Data for this exercise
* * * * * * *
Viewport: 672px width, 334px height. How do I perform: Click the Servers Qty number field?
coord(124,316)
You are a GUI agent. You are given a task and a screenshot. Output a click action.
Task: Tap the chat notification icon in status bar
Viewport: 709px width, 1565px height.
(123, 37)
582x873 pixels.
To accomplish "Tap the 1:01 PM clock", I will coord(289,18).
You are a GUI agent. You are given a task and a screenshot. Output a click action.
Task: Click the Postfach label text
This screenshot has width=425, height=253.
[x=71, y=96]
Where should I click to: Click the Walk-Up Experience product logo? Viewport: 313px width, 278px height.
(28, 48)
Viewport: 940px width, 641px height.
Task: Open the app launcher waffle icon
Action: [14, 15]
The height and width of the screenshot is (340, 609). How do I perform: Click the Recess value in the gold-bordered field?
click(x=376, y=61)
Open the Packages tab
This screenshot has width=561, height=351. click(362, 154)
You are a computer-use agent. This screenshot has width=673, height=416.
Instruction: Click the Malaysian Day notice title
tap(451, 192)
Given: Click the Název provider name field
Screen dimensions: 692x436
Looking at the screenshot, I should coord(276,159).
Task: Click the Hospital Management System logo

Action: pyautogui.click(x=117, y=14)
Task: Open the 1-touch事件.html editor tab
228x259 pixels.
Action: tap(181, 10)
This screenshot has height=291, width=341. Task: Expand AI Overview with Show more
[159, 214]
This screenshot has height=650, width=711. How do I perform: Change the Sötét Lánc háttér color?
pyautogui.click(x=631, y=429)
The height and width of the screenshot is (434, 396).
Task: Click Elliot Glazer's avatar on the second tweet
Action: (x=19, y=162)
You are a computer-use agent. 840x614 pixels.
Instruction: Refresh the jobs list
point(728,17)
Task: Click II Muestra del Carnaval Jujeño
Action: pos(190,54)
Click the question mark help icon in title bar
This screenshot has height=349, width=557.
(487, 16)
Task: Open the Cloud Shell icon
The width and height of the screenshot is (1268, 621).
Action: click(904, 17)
* * * * * * *
Brief
Only an exact retyping of the full data will do.

Response below
Viewport: 672px width, 334px height. How do I perform: Click the Servers Qty number field?
coord(124,316)
You are a GUI agent. You are given a task and a screenshot. Output a click action.
Task: Tap the chat notification icon in status bar
Viewport: 709px width, 1565px height.
(123, 37)
582x873 pixels.
To accomplish "Tap the 1:01 PM clock", I will coord(289,18).
You are a GUI agent. You are given a task and a screenshot. Output a click action.
Task: Click the Postfach label text
This screenshot has width=425, height=253.
[x=71, y=96]
Where should I click to: Click the Walk-Up Experience product logo? Viewport: 313px width, 278px height.
(28, 48)
Viewport: 940px width, 641px height.
Task: Open the app launcher waffle icon
Action: [14, 15]
The height and width of the screenshot is (340, 609). How do I perform: Click the Recess value in the gold-bordered field?
click(x=376, y=61)
Open the Packages tab
This screenshot has width=561, height=351. click(362, 154)
You are a computer-use agent. This screenshot has width=673, height=416.
Instruction: Click the Malaysian Day notice title
tap(451, 192)
Given: Click the Název provider name field
Screen dimensions: 692x436
Looking at the screenshot, I should coord(276,159).
Task: Click the Hospital Management System logo

Action: pyautogui.click(x=117, y=14)
Task: Open the 1-touch事件.html editor tab
228x259 pixels.
Action: tap(181, 10)
This screenshot has height=291, width=341. Task: Expand AI Overview with Show more
[159, 214]
This screenshot has height=650, width=711. How do I perform: Change the Sötét Lánc háttér color?
pyautogui.click(x=631, y=429)
The height and width of the screenshot is (434, 396).
Task: Click Elliot Glazer's avatar on the second tweet
Action: (x=19, y=162)
You are a computer-use agent. 840x614 pixels.
Instruction: Refresh the jobs list
point(728,17)
Task: Click II Muestra del Carnaval Jujeño
Action: pos(190,54)
Click the question mark help icon in title bar
This screenshot has height=349, width=557.
(487, 16)
Task: Open the Cloud Shell icon
The width and height of the screenshot is (1268, 621).
Action: click(904, 17)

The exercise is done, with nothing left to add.